■ WORK INSTRUCTION ■
Find all the lines in the entries below that hold the word "blue" and copy them.

--- RECORDS FOR THIS TASK ---

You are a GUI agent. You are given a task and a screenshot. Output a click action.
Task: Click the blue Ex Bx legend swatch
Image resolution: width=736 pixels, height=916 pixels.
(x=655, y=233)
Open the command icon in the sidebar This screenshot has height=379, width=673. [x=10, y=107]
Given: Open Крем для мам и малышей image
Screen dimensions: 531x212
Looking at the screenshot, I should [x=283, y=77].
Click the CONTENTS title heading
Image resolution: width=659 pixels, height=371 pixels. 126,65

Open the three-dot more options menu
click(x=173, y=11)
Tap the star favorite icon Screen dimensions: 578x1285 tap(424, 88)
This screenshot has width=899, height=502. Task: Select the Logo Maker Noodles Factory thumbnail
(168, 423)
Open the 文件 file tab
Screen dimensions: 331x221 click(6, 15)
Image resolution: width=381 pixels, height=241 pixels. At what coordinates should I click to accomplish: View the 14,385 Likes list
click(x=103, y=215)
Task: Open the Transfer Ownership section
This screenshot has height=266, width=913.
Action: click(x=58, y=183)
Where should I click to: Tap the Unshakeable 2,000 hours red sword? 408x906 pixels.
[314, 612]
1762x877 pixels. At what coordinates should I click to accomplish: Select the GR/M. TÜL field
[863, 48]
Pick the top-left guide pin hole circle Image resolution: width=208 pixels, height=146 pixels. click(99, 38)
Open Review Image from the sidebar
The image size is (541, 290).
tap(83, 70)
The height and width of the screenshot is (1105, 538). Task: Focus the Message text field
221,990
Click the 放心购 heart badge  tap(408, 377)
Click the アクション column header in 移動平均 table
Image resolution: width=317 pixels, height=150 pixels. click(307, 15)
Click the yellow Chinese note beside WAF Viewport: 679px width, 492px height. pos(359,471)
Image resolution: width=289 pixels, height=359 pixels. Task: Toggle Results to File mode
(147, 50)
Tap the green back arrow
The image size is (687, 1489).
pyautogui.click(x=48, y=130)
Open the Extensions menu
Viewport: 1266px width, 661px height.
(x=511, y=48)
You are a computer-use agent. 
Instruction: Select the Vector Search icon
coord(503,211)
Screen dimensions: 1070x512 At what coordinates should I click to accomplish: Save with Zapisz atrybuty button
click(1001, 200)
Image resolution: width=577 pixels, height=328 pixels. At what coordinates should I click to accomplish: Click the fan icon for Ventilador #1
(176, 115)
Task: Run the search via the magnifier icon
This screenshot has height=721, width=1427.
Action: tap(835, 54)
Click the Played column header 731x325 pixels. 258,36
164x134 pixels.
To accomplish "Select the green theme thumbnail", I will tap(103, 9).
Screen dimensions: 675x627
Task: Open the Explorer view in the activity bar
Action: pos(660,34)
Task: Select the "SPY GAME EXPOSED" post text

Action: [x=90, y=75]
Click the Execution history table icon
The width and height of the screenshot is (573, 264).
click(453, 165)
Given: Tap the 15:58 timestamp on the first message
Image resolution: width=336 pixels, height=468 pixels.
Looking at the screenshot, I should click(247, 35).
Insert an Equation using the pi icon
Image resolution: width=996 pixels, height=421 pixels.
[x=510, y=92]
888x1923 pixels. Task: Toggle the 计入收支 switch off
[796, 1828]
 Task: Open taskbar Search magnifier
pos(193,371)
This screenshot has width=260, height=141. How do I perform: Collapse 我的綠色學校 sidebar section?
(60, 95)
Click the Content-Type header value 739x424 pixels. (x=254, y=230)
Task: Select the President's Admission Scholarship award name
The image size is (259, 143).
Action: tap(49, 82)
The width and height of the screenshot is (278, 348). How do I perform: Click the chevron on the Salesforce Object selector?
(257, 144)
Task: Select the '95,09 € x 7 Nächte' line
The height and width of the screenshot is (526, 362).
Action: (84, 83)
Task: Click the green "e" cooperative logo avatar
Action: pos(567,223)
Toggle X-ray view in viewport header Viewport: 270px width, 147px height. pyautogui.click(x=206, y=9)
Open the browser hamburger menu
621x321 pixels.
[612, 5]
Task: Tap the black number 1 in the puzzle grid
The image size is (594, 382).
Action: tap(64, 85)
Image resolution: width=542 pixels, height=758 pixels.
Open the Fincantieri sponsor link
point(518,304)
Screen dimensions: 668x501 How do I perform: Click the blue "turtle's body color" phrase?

---

■ COMPLETED EXERCISE ■
Task: Click the blue Ex Bx legend swatch
Screen dimensions: 668x501 How do I perform: Click the blue "turtle's body color" phrase?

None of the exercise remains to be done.